PROVIDED ENTRIES:

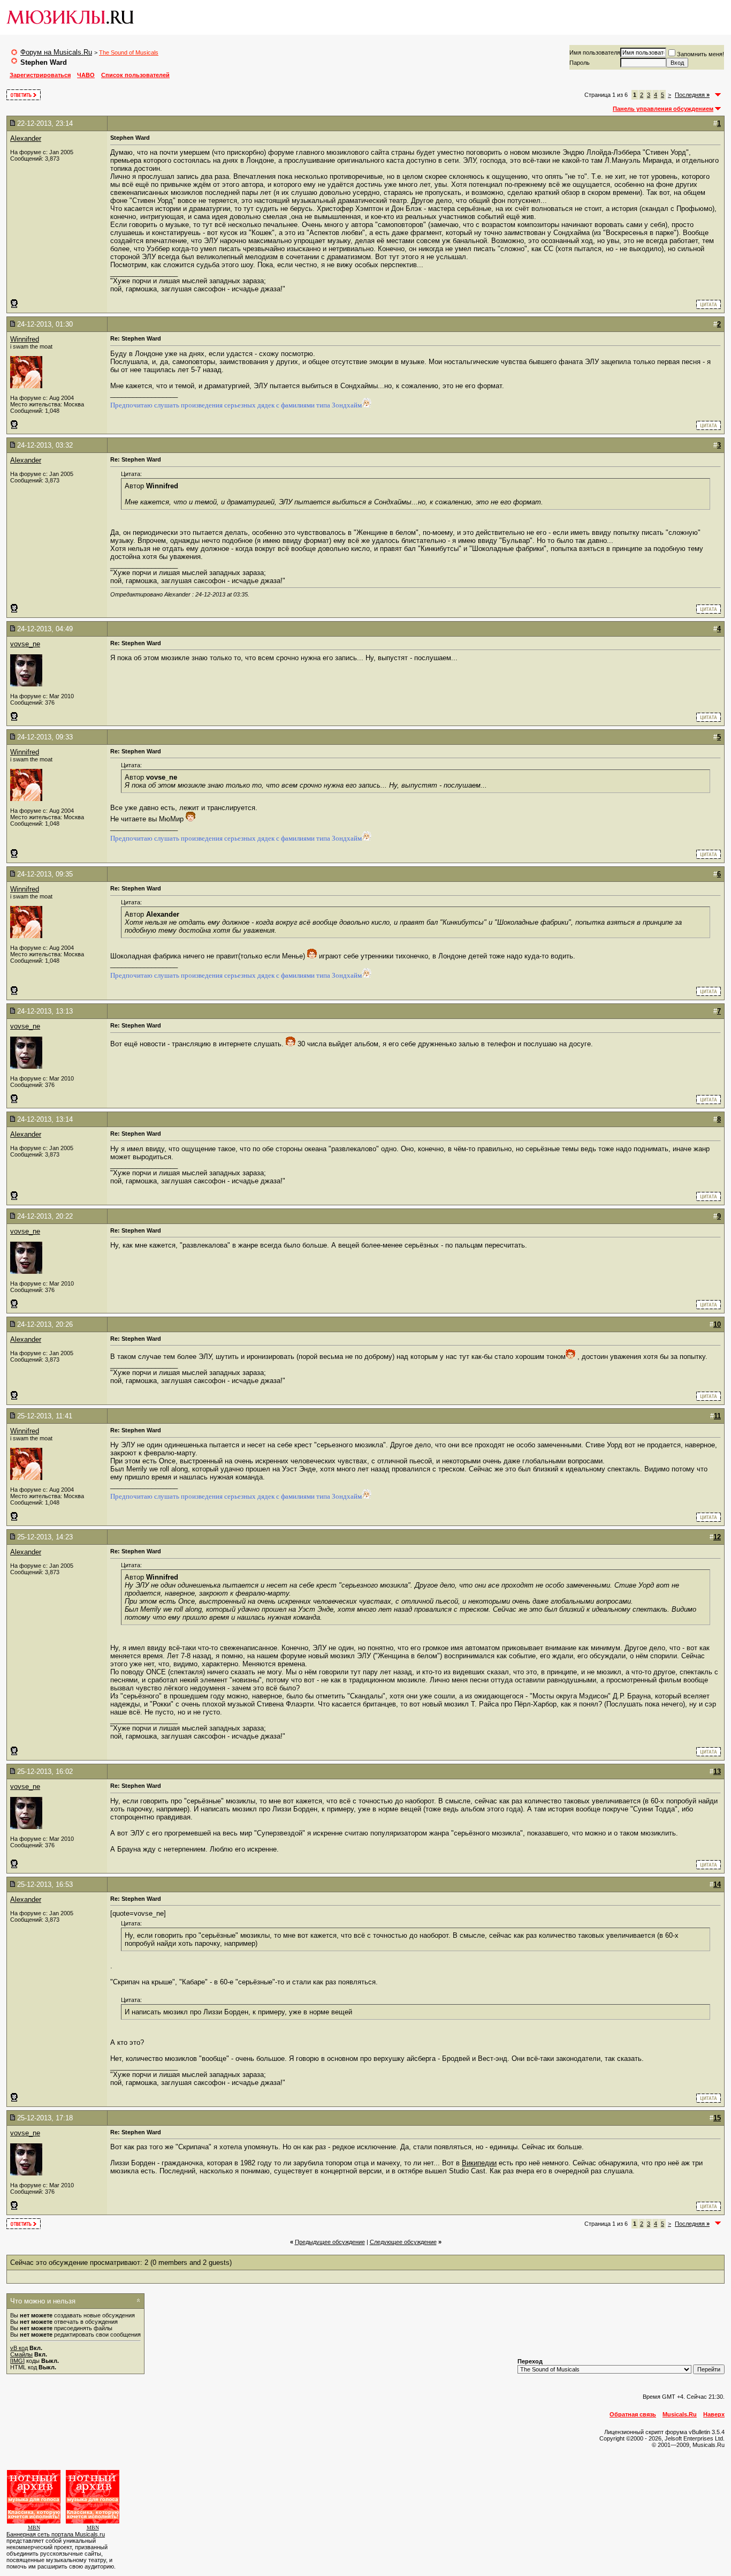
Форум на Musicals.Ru (56, 52)
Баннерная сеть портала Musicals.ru (55, 2534)
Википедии (479, 2163)
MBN (34, 2527)
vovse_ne (25, 644)
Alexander (25, 138)
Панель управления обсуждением (663, 108)
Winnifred (24, 339)
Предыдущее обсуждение (330, 2242)
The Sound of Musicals (128, 52)
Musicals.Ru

WHAT YOU HAVE TO DO: Each record, word for word, should be printed again without its pictures.

ANSWER FOR THIS EXERCISE:
Форум на Musicals.Ru (56, 52)
Баннерная сеть портала Musicals.ru (55, 2534)
Википедии (479, 2163)
MBN (34, 2527)
vovse_ne (25, 644)
Alexander (25, 138)
Панель управления обсуждением (663, 108)
Winnifred (24, 339)
Предыдущее обсуждение (330, 2242)
The Sound of Musicals (128, 52)
Musicals.Ru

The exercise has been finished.